Modular Pipe Climber

TL;DR

This paper presents the design, analysis, and testing of a modular pipe climbing robot with independently operated tracks and passive springs, capable of navigating complex pipe networks efficiently.

Contribution

It introduces a novel modular pipe climber with passive spring mechanisms and differential speed control for improved navigation in complex pipe systems.

Findings

The robot effectively climbs vertical pipes and navigates bends.

Passive springs maintain contact during vertical climb and turns.

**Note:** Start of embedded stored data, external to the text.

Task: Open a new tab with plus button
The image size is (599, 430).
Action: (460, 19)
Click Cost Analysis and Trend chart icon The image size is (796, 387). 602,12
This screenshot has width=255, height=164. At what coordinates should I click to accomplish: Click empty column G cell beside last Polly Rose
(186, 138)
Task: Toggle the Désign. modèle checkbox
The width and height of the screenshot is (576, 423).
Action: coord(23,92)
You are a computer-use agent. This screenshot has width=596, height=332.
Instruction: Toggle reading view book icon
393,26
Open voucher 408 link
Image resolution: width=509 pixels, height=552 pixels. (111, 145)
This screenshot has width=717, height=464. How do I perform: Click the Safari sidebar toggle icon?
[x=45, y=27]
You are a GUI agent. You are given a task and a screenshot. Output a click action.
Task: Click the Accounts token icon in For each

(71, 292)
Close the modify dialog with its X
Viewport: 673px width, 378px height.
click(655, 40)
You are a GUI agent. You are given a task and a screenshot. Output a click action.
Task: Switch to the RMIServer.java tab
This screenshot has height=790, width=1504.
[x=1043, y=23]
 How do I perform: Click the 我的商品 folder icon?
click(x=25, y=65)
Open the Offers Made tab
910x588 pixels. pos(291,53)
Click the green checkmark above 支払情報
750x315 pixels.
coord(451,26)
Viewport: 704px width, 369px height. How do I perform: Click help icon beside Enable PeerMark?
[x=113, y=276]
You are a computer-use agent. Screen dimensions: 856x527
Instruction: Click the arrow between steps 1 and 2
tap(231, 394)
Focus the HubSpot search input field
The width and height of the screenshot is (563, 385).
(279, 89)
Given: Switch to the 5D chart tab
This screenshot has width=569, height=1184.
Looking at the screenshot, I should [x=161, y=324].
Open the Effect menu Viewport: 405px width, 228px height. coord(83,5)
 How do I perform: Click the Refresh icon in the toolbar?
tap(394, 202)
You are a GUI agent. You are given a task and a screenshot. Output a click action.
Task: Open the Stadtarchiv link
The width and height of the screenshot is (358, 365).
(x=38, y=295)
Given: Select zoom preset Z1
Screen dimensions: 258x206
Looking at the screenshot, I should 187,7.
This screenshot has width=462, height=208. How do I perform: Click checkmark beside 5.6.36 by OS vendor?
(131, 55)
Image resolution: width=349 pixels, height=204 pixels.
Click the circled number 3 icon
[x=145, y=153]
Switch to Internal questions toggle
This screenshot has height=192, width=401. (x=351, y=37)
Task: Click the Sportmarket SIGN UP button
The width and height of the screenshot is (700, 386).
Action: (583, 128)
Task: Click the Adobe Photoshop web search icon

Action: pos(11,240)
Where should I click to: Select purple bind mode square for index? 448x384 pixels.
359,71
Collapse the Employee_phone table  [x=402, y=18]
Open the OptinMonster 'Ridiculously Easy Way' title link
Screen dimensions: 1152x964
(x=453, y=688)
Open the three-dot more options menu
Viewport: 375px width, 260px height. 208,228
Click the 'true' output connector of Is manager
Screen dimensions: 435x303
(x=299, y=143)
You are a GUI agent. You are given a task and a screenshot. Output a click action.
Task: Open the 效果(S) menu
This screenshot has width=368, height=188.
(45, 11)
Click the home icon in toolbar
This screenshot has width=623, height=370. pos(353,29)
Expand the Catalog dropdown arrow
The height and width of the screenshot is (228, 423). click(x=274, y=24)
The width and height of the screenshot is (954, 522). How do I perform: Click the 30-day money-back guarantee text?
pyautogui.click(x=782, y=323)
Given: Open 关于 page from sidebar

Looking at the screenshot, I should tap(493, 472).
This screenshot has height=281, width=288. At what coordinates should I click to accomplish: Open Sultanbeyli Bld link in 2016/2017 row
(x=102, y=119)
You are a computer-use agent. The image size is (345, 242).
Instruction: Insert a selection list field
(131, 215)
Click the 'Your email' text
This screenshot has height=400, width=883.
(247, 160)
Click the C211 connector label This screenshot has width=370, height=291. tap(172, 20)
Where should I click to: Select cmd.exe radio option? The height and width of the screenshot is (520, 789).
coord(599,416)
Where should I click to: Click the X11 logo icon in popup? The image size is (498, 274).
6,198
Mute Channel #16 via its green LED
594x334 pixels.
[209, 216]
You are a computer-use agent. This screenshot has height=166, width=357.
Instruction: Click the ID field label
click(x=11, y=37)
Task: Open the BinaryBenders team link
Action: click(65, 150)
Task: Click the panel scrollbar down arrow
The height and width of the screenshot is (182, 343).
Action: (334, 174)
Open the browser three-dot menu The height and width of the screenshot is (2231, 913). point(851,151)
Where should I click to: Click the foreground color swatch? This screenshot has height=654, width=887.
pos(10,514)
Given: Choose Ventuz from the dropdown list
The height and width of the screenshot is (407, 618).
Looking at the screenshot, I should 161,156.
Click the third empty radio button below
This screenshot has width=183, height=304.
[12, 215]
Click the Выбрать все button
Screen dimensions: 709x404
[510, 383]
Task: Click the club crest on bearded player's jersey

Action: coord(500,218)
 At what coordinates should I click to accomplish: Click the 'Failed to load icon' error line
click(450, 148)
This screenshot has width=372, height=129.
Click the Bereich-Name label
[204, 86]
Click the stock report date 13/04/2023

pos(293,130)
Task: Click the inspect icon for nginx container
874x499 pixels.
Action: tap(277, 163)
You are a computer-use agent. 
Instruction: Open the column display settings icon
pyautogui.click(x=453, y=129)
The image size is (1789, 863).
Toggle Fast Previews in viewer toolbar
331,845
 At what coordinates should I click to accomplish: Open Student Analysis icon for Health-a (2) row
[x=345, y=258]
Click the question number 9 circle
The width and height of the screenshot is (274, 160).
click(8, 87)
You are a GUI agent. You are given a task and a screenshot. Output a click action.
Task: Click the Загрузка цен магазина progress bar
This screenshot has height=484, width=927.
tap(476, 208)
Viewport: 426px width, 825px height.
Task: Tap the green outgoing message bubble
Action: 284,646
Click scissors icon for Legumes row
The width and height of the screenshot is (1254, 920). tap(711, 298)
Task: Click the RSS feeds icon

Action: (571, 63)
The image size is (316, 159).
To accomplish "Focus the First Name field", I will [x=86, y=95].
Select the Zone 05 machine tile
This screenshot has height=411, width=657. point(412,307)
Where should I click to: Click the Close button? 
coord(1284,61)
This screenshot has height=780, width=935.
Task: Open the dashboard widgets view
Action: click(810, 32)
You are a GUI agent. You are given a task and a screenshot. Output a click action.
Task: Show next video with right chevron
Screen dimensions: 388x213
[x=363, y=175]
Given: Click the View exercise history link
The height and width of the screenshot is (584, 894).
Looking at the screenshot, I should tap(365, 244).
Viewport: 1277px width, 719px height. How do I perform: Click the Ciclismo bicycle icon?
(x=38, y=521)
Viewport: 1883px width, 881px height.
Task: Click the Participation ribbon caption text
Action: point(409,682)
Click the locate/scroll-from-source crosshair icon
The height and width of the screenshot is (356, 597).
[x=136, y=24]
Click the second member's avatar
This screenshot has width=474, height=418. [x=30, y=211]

Differential speed improves efficiency and reduces stress during turns.

Abstract

This paper discusses the design and implementation of the Modular Pipe Climber inside ASTM D1785 - 15e1 standard pipes [1]. The robot has three tracks which operate independently and are mounted on three modules which are oriented at 120{\deg} to each other. The tracks provide for greater surface traction compared to wheels [2]. The tracks are pushed onto the inner wall of the pipe by passive springs which help in maintaining the contact with the pipe during vertical climb and while turning in bends. The modules have the provision to compress asymmetrically, which helps the robot to take turns in bends in all directions. The motor torque required by the robot and the desired spring stiffness are calculated at quasistatic and static equilibriums when the pipe climber is in a vertical climb. The springs were further simulated and analyzed in ADAMS MSC. The prototype built based on these obtained values was experimented on, in complex pipe networks. Differential speed is employed when turning in bends to improve the efficiency and reduce the stresses experienced by the robot.